The Young Speechwriter Who Captured Rice's Voice

In one year, Christian Brose, 26, went from bottom rung to chief speechwriter at the State Department.
In one year, Christian Brose, 26, went from bottom rung to chief speechwriter at the State Department. (By Robert A. Reeder -- The Washington Post)
By Glenn Kessler
Washington Post Staff Writer
Tuesday, March 14, 2006

Christian D. Brose's rise to the heights of Washington speechwriting could have been scripted in Hollywood.

A year ago, Brose was the most junior speechwriter at the State Department. When Condoleezza Rice was nominated to be secretary of state after the 2004 election, the then-national security adviser summoned the State Department speechwriting team to the White House for a discussion of her confirmation hearings.

The team went over, not sure they would hold their jobs for much longer. To their surprise, they were ushered into the White House situation room. The conversation meandered and seemed uninspired, Rice aides said, until the 25-year-old Brose shyly raised his hand and offered a suggestion that, for Rice, crystallized her foreign policy themes.

"Who is that young red-haired kid?" Rice asked one of her senior advisers, Jim Wilkinson, as they left the room. "Let's keep an eye on him."

A star was born.

Brose, now 26, was recently named Rice's chief speechwriter. He is responsible for many of the major speeches she has delivered around the world to advance the administration's message of spreading democracy, earning the admiration of Rice's top aides.

"Chris can write her voice better than anyone," Wilkinson said. "He's become one of her closest advisers on policy and communications."

Another fan is Elizabeth Cheney, a principal deputy assistant secretary of state and key participant in the administration's democracy campaign. "Speechwriting is one of the hardest jobs in Washington. Chris is one of the best," she said, praising his "mastery of the subject matter" and his "intellectual curiosity."

Rice considers Brose such an asset that she often brings him along when she travels overseas. Former secretary of state Colin L. Powell's speechwriters never traveled with him, in part because the speeches were completed well before departure. But Rice likes Brose at her side so they can work together to shape and sharpen the speeches until right before she delivers them. A speech in Brazil was altered because of a conversation Rice had on the airport tarmac when she landed in Brasilia, and Rice's signature democracy speech, given in Cairo last June, was tweaked to add language Rice had spontaneously used at a news conference a few hours before the speech.

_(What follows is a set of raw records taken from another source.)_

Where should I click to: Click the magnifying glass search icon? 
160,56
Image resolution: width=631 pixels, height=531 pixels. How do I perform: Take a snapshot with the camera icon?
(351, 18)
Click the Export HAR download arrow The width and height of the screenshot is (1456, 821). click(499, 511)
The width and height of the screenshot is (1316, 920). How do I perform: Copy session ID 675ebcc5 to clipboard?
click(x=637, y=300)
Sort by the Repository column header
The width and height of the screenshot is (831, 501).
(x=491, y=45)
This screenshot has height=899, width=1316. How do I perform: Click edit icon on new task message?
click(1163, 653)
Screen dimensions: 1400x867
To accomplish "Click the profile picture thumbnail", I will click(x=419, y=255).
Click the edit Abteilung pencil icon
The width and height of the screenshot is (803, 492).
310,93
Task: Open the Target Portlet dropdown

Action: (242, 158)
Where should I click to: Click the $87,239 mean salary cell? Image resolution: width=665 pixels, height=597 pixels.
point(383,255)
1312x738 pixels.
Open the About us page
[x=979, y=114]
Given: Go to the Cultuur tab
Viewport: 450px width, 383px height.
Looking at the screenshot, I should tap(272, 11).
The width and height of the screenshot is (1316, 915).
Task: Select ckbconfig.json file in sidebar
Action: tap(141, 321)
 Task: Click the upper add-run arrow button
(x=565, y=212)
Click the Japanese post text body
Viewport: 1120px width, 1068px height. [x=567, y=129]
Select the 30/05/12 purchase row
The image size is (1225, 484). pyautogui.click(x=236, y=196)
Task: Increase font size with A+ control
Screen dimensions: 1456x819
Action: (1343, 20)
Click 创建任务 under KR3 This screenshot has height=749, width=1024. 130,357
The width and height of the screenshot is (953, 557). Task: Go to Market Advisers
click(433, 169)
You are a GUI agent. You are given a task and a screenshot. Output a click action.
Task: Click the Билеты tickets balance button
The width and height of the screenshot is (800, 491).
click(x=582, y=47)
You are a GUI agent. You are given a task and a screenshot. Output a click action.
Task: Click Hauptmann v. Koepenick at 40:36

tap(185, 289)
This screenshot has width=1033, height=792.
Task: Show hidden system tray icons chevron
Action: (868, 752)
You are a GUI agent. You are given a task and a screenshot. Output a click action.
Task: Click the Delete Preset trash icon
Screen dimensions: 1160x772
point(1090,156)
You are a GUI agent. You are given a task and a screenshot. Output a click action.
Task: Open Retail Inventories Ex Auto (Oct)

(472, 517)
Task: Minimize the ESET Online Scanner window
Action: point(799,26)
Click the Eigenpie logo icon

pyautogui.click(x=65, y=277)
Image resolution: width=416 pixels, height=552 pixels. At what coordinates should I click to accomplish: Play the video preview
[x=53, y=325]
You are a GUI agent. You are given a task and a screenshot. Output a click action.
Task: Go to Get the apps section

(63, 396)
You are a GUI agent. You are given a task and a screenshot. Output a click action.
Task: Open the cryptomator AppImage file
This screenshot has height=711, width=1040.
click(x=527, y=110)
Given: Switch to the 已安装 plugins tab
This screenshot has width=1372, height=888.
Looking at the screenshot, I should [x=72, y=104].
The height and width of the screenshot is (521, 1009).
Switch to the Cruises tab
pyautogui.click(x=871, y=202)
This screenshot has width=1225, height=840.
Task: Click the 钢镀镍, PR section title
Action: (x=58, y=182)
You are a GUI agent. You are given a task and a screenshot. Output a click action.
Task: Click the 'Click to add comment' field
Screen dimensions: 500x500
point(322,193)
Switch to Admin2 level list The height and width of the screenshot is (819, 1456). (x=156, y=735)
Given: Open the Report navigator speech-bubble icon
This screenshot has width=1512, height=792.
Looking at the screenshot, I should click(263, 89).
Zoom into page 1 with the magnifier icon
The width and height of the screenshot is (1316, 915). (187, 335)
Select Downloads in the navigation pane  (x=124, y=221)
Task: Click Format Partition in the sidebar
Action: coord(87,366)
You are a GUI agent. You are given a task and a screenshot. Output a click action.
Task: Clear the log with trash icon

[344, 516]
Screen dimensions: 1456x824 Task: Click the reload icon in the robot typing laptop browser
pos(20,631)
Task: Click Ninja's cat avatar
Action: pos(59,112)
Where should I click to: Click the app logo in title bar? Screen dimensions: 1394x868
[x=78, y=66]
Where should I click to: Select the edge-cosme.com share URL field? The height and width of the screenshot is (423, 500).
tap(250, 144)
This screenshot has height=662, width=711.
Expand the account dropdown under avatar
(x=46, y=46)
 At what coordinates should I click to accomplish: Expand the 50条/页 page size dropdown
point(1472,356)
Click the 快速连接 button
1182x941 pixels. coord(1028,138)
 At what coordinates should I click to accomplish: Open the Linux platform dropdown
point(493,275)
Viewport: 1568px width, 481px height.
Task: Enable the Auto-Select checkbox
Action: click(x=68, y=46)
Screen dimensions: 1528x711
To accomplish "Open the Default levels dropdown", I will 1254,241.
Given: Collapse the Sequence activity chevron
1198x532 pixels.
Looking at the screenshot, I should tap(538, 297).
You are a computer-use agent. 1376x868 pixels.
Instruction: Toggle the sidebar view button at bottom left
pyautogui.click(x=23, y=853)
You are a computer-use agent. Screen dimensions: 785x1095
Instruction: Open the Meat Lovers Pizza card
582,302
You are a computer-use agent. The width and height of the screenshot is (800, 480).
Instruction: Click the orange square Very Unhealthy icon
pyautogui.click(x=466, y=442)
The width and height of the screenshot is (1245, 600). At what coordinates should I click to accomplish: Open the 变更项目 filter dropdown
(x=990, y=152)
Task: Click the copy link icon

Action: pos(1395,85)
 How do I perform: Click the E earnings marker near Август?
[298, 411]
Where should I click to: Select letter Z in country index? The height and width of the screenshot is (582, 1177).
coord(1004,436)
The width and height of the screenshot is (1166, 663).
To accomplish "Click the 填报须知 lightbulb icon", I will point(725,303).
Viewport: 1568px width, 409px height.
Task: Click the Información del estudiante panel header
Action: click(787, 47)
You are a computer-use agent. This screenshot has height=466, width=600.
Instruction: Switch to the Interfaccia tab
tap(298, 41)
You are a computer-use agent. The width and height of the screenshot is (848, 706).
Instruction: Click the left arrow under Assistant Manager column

Last week, the night before leaving with Rice on a 10-day swing through Latin America and Asia, Brose said he had not yet shown her the first draft of a speech she is scheduled to deliver tomorrow in Jakarta. He had gotten some ideas and thoughts from Rice and consulted with experts on Southeast Asia at the State Department, but he said the real work would only begin during the long hours of flying.

"She trusts me to do that first draft with the vision she's given me," he said.

Brose is likable and self-effacing, devoid of the self-promotion that often comes with power in Washington. A former collegiate swimmer and avid bicyclist, the lanky Brose still says that "one of my best jobs" was being a bike messenger because he could tool around on his wheels 10 hours a day. He still bikes to work from the apartment in Adams Morgan that he shares with his wife, Molly, a painter and jewelry designer. Brose often writes Rice's speeches in his wife's studio, "with a pot of coffee at 2 a.m."